• WORK TO COMPLETE:
When you reach the line containing "Task: Select the Format Painter brush" in the records below, set it down exactly, together with every later line through the end, but not the pictures.

[Saved entries]
┌──
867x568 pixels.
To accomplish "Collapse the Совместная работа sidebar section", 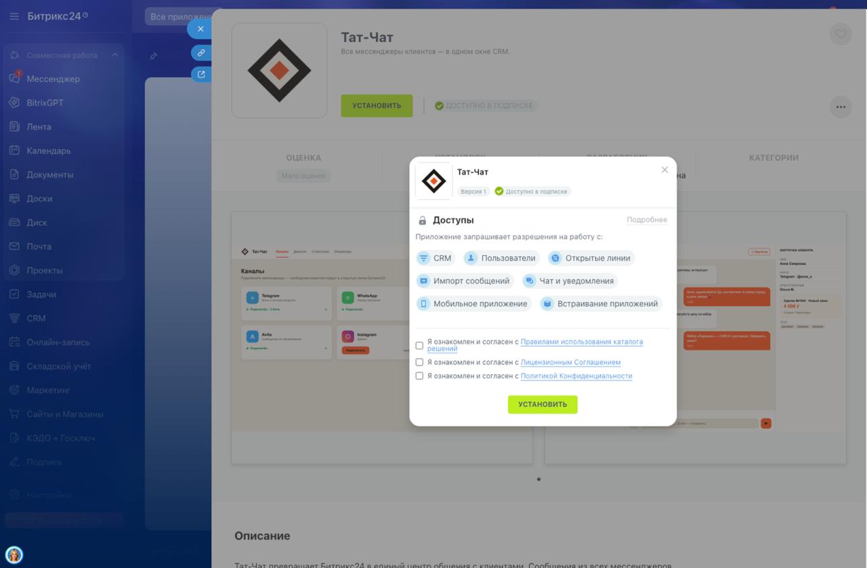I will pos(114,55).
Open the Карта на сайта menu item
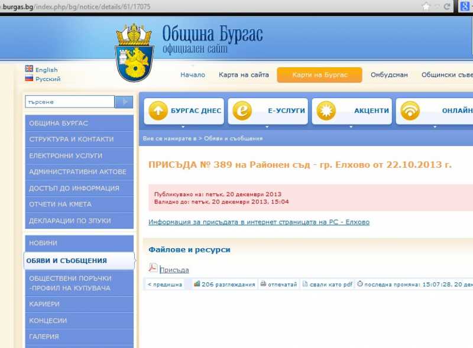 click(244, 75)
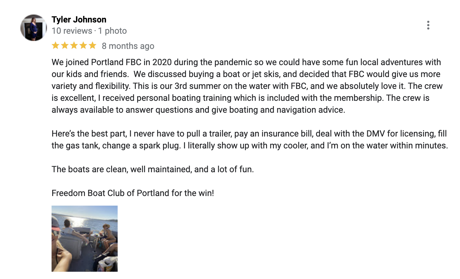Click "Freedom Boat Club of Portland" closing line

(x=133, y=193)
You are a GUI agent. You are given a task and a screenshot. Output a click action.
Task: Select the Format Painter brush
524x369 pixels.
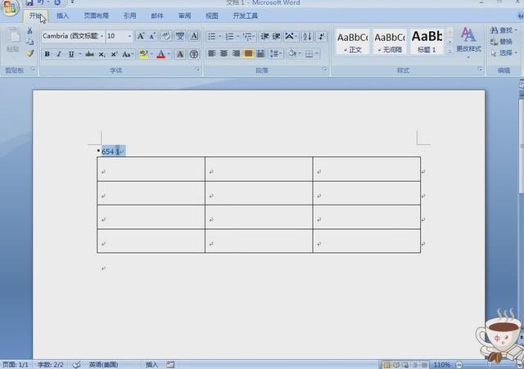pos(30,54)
└──
• RESULT OF THIS EXERCISE:
Task: Select the Format Painter brush
524x369 pixels.
pos(30,54)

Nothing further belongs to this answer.